- Tumbul
- Coordinates: 39°10′00″N 45°25′23″E﻿ / ﻿39.16667°N 45.42306°E
- Country: Azerbaijan
- Autonomous republic: Nakhchivan

Population (2005)^{[citation needed]}
- • Total: 1,595
- Time zone: UTC+4 (AZT)

= Tumbul =

Village and municipality in the Nakhchivan Autonomous Republic, Azerbaijan

Tumbul is a village and municipality in the Nakhchivan city of Nakhchivan Autonomous Republic, Azerbaijan. It is located 5 km in the south from the city center, on the Nakhchivan plain. Its population is mainly busy with grape-growing. There are secondary school, club, library and a medical center in the village. It has a population of 1,595. The municipality consists of the villages of Tumbul and Haciniyyət.

==Etymology==
According to some researchers, the name is reflects the name of the Kurdish tribe which called dumbuli. This tribe have been moved from Syria to the south of Azerbaijan in the period of the Kara Koyunlu ruler Qara Yusuf (1410–20) and later they served to the Gyzylbashs. At the present in Iran, the remains of this tribe are known as isabeyli.

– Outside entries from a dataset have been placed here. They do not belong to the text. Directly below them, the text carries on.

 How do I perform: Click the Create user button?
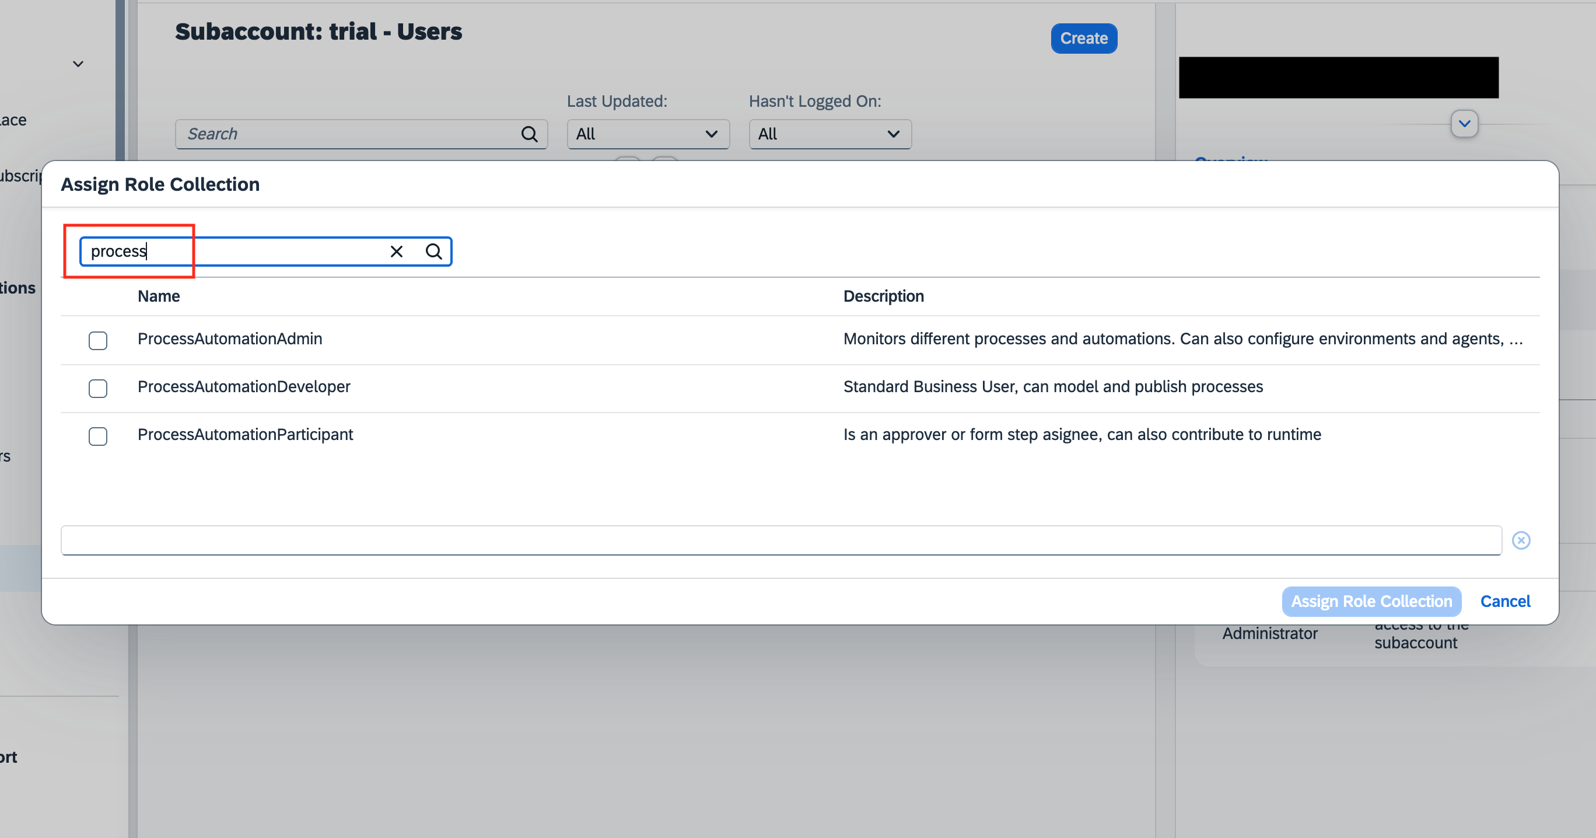[1084, 38]
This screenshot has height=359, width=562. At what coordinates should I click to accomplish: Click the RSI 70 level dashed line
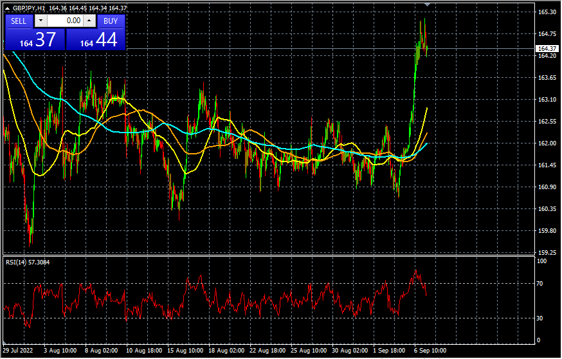coord(269,283)
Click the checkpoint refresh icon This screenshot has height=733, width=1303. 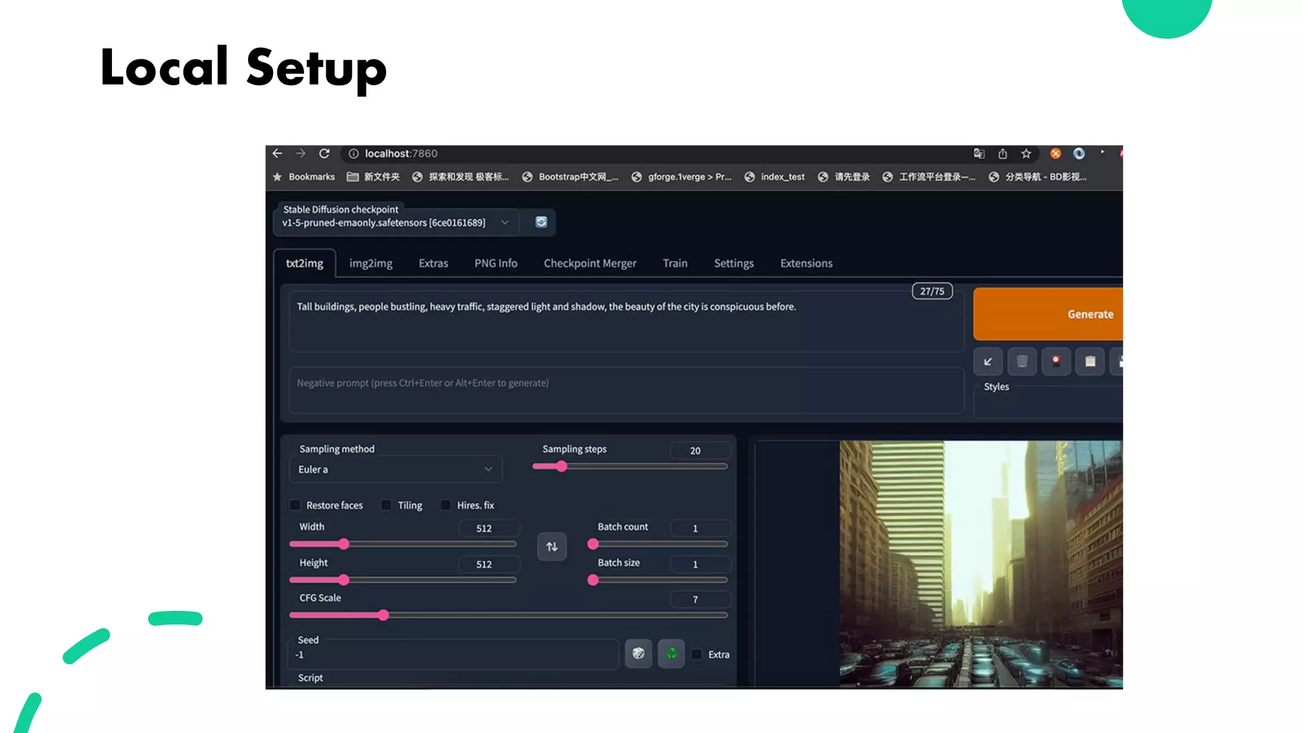click(541, 222)
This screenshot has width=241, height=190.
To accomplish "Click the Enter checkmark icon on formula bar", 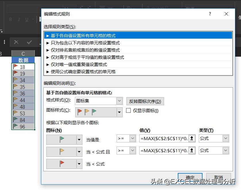I will tap(29, 42).
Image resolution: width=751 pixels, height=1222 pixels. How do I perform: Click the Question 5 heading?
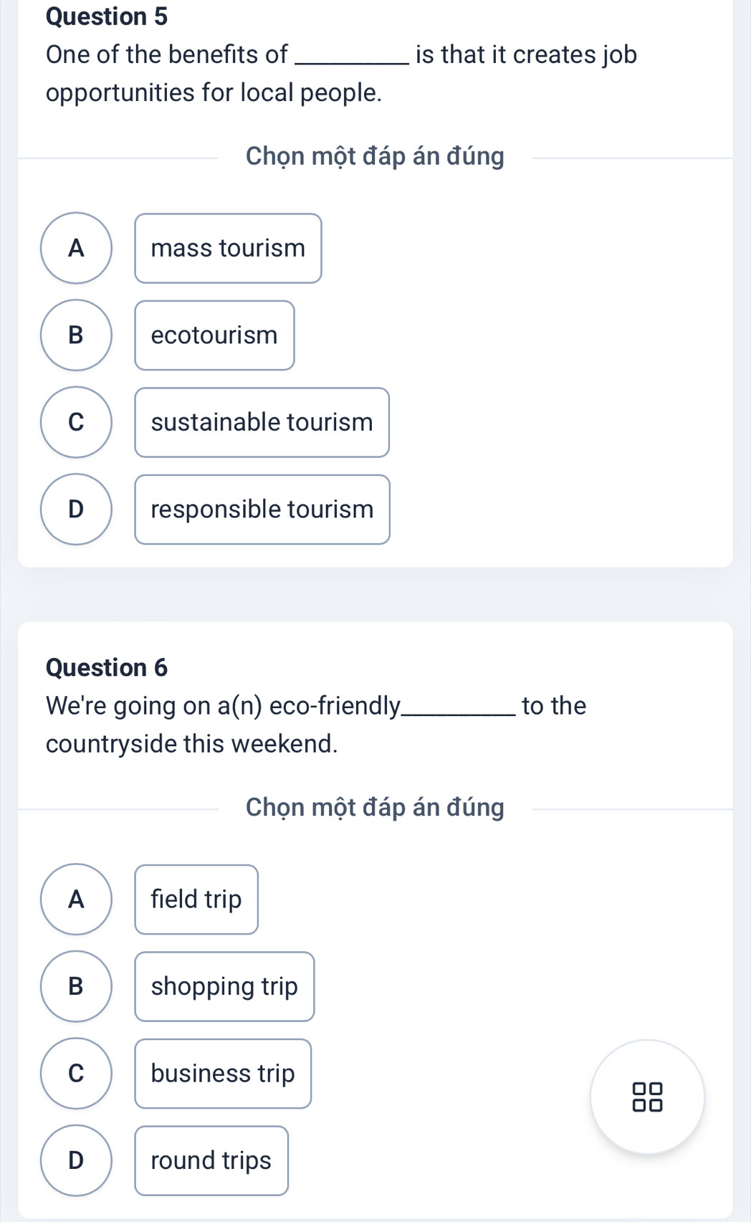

At the Safavid period, a part of the dumbulis have moved to the north of the Azerbaijan.

==History==
Since June 9, 2009, by the decree of the President of the Azerbaijan Republic, the Tumbul and Haciniyyət villages of the Babek District are included in the scope of the administrative territorial unit of Nakhchivan city.

== Monuments ==
St. Hovhannes Church was a ruinous Armenian church located in the center of the village and was completely destroyed in 1997–2005.

==Notable people==
- Abdulla Babayev (1924-2015) - singer

== See also ==
- St. Hovhannes Church (Tumbul)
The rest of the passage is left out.